Exercise a:
According to the carbon footprint text, what is the average carbon footprint for a US citizen?

Selected passage:
──────

Your carbon footprint is quite simply the amount of carbon that is released as a result of your circumstances, lifestyle choices and the decisions you make . What you eat. How you travel. What you buy. Where you live. How you invest your money. What you do at work. How many pets you have.
Having a carbon footprint is unavoidable. If you live in a developed country, it’s also likely to be pretty large. For example, the average carbon footprint for a US citizen is about 20 tonnes per year (but the average for someone in Nepal is 0.1).
Why so big? Well, on the whole, carbon is mostly free today. You don’t have to pay for the carbon you use or immediately see the damage that emissions cause, so there’s little incentive to reduce your footprint. It’s almost invisible, so you’re probably not aware of just how much of it you are using. The longer that carbon comes free, the harder we’re all going to have to work to cut back emissions in the future, or face the consequences. And science tells us, one day, we’ll even have to phase carbon out entirely.
Systems are slowly changing, bringing with them more renewable energy, electric transport options and other, less resource intensive, ways of living. As we transition, our carbon footprints will reduce. Governments are working hard to create the right conditions. They are bringing in carbon pricing and renewable energy incentives and making international commitments like those laid out in the 2015 Paris climate agreement. But there’s no denying that it’s a slow process. Agreements often take years, if not decades, to be implemented and we simply can’t wait that long. We know that action over and above what the governments are already doing is necessary to meet our goals. It’s up to each of us to contribute.

──────

Data listing:
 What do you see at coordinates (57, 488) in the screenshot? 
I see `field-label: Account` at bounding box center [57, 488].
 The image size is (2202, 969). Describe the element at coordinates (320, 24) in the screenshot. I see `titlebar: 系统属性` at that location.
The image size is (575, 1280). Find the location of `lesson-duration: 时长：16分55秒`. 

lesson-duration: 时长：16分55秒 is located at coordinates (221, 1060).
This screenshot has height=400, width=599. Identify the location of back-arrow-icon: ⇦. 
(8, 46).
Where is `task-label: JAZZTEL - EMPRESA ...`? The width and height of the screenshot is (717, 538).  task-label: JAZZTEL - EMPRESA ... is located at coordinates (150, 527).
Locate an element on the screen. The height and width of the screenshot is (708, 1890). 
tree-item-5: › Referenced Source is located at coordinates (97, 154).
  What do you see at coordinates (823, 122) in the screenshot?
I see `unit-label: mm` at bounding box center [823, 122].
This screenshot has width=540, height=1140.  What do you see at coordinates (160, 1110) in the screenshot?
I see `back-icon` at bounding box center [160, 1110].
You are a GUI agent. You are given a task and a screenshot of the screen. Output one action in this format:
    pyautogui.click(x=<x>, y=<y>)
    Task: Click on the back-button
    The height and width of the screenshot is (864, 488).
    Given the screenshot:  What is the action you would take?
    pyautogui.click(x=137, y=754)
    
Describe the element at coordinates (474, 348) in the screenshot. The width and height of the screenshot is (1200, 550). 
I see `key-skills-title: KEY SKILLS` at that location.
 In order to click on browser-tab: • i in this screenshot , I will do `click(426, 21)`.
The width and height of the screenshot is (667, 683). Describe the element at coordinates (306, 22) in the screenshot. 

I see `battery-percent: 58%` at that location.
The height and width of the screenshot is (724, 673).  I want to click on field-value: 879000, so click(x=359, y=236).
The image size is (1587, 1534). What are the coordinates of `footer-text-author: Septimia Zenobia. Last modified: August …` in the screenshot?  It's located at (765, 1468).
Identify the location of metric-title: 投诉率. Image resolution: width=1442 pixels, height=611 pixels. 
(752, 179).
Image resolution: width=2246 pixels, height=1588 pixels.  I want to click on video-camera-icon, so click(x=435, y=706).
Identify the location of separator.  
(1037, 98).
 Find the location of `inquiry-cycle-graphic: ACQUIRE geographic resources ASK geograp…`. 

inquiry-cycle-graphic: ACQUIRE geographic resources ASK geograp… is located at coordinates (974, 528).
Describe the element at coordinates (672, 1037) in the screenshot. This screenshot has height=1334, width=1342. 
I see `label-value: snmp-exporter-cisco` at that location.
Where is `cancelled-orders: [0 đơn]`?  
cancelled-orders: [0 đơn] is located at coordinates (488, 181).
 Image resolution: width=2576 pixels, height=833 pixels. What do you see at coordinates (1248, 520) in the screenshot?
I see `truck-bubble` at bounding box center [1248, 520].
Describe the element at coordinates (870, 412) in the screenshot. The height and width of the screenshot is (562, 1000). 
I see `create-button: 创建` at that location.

──────

Exercise b:
Copy the listing word for word, starting at the line that contains "Describe the element at coordinates (474, 348)" and going on through the final line of the listing.

Problem solution a:
About 20 tonnes per year.

Problem solution b:
Describe the element at coordinates (474, 348) in the screenshot. The width and height of the screenshot is (1200, 550). 
I see `key-skills-title: KEY SKILLS` at that location.
 In order to click on browser-tab: • i in this screenshot , I will do `click(426, 21)`.
The width and height of the screenshot is (667, 683). Describe the element at coordinates (306, 22) in the screenshot. 

I see `battery-percent: 58%` at that location.
The height and width of the screenshot is (724, 673).  I want to click on field-value: 879000, so click(x=359, y=236).
The image size is (1587, 1534). What are the coordinates of `footer-text-author: Septimia Zenobia. Last modified: August …` in the screenshot?  It's located at (765, 1468).
Identify the location of metric-title: 投诉率. Image resolution: width=1442 pixels, height=611 pixels. 
(752, 179).
Image resolution: width=2246 pixels, height=1588 pixels.  I want to click on video-camera-icon, so click(x=435, y=706).
Identify the location of separator.  
(1037, 98).
 Find the location of `inquiry-cycle-graphic: ACQUIRE geographic resources ASK geograp…`. 

inquiry-cycle-graphic: ACQUIRE geographic resources ASK geograp… is located at coordinates (974, 528).
Describe the element at coordinates (672, 1037) in the screenshot. This screenshot has height=1334, width=1342. 
I see `label-value: snmp-exporter-cisco` at that location.
Where is `cancelled-orders: [0 đơn]`?  
cancelled-orders: [0 đơn] is located at coordinates (488, 181).
 Image resolution: width=2576 pixels, height=833 pixels. What do you see at coordinates (1248, 520) in the screenshot?
I see `truck-bubble` at bounding box center [1248, 520].
Describe the element at coordinates (870, 412) in the screenshot. The height and width of the screenshot is (562, 1000). 
I see `create-button: 创建` at that location.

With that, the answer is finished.